* GIVEN PROBLEM A:
Repeat the passage of the weight-training post starting at "5. Avoid gaining" and ending at "the above criteria.".

######

Posted by on Feb 13, 2012 | 21 Comments

In my last post on weight training, I was purposely vague in order to stimulate discussion, though it was implied the question was geared toward runners.  Now we’ll look at a very specific case- weight training for ultrarunning.

Our goals for weight training are specific.  We want to:

  1. Make our bodies more resilient to damage from running 50-100 miles,
  2. Increase balance to facilitate trail running over technical terrain,
  3. Increase proprioception to prevent injuries from hyperextension,
  4. Decrease recovery time after the race.
  5. Avoid gaining excessive weight (greater weight = more energy required to cover a given distance).

With these five goals in mind, what is the ideal training program?  Over the last nine years or so, I’ve experimented with quite a few different exercises and volumes.  This is the result of my experimentation in chronological order:

  • Traditional “body building” plan. I used free weights and weight machines exercising muscles in isolation, alternating muscle groups from day-to-day six days a week.  This plan was the least effective of all the plans I tried with the exception of the next.  It produced the greatest muscle mass, but did very little for all five of the above criteria.
  • No weight training at all.  This was an unmitigated disaster.  I could barely finish a trail marathon with this “plan.”
  • High rep/ low weight training.  This plan used the same basic exercises from the first condition.  It also did not work well.  It didn’t seem to increase muscle mass quite as much, but may have been a function of slightly decreased volume.
  • Crossfit/Crossfit Endurance.  This plan was spectacular, though the lack of long runs doomed me in a 100 miler.  It accomplished all of the five criteria and made me significantly faster.  A major drawback was overtrainiing/injury.  This was a demanding program that usually required around an hour or more of working out at a very high intensity every day.

######

* GIVEN PROBLEM B:
Revise the records starting at the first one and ending at the line containing "pyautogui.click(x=311, y=298)", swapping "footer" for "header" and changing nothing else. Give back only those lines.

(Entries for locating words and elements)
######

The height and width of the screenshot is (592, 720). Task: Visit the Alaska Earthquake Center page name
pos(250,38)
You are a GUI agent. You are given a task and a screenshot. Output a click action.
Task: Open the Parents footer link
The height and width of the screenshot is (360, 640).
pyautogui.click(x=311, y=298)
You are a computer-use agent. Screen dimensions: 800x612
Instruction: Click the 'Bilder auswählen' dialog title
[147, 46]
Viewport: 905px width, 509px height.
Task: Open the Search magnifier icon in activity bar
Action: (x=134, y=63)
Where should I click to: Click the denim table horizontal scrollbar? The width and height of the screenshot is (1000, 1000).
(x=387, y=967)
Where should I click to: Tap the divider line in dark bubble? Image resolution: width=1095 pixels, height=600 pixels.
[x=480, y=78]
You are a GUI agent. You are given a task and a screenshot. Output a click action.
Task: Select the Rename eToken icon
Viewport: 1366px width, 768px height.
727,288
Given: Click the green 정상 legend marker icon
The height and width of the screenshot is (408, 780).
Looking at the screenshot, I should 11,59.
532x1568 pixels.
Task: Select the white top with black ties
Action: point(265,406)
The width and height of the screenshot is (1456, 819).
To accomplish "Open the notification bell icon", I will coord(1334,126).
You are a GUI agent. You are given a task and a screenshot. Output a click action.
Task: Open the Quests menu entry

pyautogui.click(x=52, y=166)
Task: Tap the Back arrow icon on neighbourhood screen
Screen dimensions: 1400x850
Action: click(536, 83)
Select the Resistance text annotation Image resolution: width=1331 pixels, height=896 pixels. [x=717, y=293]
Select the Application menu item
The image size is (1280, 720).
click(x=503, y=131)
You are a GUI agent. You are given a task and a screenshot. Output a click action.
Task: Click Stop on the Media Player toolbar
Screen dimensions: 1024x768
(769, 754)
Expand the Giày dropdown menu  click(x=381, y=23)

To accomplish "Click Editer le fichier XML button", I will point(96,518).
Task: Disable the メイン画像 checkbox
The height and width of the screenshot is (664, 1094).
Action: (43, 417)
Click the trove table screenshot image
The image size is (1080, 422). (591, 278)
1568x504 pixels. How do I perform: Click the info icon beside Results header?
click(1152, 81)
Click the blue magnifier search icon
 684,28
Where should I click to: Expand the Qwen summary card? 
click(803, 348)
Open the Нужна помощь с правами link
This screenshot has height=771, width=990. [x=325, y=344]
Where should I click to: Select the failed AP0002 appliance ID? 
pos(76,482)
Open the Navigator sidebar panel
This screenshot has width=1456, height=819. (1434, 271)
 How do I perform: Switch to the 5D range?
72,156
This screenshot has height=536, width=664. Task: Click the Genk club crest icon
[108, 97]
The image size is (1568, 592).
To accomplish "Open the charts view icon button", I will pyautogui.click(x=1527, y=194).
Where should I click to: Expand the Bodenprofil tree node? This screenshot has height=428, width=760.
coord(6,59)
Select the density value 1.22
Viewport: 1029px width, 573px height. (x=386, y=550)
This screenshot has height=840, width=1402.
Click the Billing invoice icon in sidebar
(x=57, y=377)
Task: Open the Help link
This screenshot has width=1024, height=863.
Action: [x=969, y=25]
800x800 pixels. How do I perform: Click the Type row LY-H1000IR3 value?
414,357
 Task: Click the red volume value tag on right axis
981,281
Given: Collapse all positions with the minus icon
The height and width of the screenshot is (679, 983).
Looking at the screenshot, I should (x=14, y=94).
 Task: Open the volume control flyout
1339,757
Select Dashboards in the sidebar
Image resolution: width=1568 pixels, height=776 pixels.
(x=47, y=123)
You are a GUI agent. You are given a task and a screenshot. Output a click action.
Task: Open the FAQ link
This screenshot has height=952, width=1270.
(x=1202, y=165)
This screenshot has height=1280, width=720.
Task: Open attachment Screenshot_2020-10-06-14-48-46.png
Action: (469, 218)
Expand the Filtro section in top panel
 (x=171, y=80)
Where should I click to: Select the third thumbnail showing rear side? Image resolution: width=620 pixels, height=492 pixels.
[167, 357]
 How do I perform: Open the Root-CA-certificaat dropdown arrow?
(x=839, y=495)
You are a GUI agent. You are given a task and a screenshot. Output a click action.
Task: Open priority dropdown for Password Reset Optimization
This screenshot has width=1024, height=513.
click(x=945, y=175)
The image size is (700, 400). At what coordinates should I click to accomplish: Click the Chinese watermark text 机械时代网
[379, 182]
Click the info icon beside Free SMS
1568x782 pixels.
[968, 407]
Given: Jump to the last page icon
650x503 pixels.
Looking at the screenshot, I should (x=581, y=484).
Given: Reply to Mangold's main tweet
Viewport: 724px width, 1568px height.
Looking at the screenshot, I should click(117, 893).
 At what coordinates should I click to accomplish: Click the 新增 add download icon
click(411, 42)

######

* TASK ANSWER A:
5. Avoid gaining excessive weight (greater weight = more energy required to cover a given distance).

With these five goals in mind, what is the ideal training program?  Over the last nine years or so, I’ve experimented with quite a few different exercises and volumes.  This is the result of my experimentation in chronological order:

  • Traditional “body building” plan. I used free weights and weight machines exercising muscles in isolation, alternating muscle groups from day-to-day six days a week.  This plan was the least effective of all the plans I tried with the exception of the next.  It produced the greatest muscle mass, but did very little for all five of the above criteria.

* TASK ANSWER B:
The height and width of the screenshot is (592, 720). Task: Visit the Alaska Earthquake Center page name
pos(250,38)
You are a GUI agent. You are given a task and a screenshot. Output a click action.
Task: Open the Parents header link
The height and width of the screenshot is (360, 640).
pyautogui.click(x=311, y=298)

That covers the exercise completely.